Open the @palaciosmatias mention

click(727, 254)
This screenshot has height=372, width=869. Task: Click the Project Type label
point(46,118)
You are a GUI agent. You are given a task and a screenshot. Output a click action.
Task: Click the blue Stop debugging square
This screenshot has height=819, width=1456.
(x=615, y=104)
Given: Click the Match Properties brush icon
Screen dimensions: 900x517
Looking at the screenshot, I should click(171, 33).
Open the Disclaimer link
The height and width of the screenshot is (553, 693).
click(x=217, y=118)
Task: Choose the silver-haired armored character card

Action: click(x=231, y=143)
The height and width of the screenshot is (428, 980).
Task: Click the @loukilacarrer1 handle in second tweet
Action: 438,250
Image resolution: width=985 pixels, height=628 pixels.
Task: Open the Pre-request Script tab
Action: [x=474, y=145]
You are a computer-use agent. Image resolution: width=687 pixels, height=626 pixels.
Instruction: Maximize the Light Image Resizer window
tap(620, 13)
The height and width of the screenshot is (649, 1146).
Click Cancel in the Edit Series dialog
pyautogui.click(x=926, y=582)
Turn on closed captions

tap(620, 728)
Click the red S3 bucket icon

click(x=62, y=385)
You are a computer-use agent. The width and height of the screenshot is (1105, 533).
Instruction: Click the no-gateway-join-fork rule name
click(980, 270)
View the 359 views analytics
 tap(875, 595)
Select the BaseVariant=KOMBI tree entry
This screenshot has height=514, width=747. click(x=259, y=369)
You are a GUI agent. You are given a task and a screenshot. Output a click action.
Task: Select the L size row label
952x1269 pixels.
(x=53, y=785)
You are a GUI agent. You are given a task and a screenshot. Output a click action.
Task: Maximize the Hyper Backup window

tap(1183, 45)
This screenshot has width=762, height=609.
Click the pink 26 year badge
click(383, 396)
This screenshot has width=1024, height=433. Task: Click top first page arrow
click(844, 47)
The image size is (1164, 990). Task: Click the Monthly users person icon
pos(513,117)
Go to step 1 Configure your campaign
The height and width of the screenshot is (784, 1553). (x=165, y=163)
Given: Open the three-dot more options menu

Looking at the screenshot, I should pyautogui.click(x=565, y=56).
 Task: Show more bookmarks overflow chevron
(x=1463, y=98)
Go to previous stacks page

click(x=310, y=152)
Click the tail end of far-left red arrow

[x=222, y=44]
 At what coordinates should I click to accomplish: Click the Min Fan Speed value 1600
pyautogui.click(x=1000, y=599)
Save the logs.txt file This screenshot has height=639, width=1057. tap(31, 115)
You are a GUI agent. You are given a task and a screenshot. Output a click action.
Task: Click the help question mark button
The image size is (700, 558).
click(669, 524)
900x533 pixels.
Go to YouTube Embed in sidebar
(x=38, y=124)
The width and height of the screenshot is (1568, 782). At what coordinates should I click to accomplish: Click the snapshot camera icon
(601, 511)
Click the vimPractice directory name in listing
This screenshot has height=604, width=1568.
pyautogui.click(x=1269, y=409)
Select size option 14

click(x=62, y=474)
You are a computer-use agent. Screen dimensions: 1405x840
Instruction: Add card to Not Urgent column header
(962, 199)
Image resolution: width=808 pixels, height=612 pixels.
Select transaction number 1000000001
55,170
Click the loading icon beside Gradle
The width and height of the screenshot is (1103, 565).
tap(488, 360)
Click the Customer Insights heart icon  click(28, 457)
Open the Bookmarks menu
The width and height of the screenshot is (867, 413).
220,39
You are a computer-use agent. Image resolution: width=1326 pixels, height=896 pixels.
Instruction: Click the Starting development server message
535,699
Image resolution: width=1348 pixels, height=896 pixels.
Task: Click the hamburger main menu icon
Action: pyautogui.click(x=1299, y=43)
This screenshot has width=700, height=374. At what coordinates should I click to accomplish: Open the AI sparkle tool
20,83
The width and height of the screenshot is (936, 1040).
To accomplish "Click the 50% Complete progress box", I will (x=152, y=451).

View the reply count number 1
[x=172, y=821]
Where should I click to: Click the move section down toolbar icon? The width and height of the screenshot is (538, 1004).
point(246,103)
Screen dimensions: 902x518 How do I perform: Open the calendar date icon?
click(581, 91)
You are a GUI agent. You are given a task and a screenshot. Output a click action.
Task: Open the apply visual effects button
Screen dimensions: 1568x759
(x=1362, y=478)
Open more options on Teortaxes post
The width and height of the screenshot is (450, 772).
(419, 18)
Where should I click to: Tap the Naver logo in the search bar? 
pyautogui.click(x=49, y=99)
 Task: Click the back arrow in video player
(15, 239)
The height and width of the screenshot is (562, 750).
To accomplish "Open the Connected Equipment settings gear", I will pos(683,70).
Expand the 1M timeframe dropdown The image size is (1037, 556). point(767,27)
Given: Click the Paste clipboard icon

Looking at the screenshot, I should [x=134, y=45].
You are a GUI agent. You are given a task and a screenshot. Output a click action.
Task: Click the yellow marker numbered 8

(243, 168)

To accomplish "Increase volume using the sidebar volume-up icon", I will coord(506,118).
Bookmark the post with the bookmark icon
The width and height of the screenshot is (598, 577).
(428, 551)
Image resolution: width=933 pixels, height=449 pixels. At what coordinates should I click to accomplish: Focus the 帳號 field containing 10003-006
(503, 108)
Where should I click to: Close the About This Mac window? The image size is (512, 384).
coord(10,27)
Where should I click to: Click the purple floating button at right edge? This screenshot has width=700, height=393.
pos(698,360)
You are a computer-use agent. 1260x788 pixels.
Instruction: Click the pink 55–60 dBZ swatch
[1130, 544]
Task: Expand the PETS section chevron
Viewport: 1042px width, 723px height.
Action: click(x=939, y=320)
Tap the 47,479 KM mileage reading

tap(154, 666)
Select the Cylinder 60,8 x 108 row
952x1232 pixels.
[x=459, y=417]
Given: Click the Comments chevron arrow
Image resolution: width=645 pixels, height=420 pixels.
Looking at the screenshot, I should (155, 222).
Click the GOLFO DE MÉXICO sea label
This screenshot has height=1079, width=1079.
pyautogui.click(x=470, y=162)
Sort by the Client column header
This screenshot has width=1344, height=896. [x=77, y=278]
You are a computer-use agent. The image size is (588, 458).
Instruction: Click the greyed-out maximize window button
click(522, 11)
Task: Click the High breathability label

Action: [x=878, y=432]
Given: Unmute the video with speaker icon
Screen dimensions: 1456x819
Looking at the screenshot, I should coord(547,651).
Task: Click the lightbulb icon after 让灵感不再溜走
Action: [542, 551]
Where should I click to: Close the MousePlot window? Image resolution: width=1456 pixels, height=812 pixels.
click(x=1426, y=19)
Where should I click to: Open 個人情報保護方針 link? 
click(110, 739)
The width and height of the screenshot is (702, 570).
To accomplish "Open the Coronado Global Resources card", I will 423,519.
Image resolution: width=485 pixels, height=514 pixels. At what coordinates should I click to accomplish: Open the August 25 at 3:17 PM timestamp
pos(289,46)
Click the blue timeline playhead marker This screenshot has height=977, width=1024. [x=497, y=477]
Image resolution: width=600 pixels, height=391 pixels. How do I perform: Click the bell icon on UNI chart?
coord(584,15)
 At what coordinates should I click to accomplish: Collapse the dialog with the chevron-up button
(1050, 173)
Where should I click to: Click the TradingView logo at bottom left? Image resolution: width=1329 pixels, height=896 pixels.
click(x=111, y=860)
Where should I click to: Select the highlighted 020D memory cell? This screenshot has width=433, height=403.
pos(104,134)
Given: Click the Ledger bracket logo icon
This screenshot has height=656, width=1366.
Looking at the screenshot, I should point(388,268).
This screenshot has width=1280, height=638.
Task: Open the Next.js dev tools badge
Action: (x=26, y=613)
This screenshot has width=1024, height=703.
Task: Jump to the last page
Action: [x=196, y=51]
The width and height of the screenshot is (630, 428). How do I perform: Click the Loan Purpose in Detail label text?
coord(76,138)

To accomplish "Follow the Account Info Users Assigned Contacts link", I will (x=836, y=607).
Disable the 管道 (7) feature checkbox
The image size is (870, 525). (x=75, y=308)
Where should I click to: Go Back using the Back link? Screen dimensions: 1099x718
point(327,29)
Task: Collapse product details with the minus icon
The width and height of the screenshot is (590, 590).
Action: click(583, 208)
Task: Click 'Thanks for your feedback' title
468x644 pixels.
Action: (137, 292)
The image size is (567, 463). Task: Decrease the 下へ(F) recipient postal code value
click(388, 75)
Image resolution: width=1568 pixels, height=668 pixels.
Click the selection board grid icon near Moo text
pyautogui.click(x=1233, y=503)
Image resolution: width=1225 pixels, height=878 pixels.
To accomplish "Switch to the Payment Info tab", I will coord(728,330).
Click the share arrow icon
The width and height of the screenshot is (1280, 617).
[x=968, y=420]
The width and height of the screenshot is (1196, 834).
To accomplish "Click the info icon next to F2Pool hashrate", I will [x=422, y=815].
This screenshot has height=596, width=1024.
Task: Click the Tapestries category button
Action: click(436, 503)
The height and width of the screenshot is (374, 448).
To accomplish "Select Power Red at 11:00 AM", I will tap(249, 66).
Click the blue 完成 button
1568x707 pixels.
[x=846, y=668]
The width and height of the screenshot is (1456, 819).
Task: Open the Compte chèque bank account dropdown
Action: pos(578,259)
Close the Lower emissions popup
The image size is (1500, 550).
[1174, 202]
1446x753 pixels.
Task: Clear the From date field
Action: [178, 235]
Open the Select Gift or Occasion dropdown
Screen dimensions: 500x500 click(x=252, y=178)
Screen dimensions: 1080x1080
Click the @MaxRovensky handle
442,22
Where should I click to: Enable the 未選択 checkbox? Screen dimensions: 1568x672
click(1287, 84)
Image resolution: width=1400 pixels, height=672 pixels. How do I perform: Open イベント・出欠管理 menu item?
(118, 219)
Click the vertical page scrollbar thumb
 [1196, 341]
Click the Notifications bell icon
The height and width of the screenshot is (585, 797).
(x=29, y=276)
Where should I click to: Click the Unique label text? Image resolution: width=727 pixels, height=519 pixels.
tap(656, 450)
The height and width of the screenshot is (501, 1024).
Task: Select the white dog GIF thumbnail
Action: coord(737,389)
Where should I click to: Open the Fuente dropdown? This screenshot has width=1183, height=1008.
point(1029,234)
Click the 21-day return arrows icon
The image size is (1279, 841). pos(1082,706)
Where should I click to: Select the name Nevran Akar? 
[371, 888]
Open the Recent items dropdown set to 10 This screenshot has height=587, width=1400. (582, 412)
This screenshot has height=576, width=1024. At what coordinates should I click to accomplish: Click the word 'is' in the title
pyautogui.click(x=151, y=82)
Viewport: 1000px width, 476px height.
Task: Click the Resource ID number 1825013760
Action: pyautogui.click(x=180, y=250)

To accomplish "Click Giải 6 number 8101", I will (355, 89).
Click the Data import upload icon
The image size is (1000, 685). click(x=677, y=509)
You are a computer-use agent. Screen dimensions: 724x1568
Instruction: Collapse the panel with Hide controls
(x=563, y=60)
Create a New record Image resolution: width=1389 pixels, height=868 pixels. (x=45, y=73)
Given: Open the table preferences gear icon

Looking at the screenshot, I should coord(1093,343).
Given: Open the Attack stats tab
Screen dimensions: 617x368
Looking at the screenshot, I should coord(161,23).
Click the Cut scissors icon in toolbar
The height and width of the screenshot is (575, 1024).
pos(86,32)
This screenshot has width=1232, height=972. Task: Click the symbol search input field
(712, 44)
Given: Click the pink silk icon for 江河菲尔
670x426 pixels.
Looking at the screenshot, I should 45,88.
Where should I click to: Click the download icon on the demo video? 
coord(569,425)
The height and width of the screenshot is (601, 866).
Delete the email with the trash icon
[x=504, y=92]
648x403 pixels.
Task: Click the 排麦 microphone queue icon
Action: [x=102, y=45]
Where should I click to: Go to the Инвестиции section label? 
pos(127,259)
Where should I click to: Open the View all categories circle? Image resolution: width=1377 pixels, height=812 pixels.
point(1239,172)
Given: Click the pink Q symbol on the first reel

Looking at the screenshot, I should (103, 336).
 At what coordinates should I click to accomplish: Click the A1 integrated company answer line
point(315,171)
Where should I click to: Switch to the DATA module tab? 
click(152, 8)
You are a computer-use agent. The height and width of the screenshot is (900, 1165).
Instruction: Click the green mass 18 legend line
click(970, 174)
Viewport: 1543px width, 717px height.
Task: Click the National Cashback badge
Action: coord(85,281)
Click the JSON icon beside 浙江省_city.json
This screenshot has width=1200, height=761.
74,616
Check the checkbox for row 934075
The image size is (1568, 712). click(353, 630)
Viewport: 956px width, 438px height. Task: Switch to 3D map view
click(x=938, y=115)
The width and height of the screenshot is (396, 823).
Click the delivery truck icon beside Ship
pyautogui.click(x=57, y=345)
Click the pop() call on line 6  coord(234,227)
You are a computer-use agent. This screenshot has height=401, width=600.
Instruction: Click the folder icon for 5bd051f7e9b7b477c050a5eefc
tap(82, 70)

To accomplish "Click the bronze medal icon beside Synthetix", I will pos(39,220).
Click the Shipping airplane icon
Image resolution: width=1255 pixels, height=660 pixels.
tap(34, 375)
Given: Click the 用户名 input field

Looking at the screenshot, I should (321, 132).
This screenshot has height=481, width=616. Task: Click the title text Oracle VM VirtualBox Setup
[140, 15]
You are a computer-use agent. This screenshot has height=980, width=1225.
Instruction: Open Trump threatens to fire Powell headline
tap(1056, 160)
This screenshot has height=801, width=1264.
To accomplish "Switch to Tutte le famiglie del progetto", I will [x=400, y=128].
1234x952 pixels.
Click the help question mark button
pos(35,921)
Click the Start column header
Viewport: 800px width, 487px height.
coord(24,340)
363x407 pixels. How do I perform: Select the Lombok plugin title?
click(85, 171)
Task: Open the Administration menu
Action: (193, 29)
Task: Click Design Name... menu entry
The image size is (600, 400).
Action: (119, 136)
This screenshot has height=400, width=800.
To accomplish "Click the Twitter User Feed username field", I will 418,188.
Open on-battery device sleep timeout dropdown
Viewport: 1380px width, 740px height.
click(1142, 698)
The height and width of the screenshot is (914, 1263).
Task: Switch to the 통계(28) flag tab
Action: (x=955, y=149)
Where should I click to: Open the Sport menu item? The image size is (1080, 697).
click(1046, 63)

WHAT YOU HAVE TO DO | Lines containing the word "blue" must be found in the data above and copied.

EXERCISE RESULT |
Task: Click the blue Stop debugging square
Click the blue timeline playhead marker This screenshot has height=977, width=1024. [x=497, y=477]
Click the blue 完成 button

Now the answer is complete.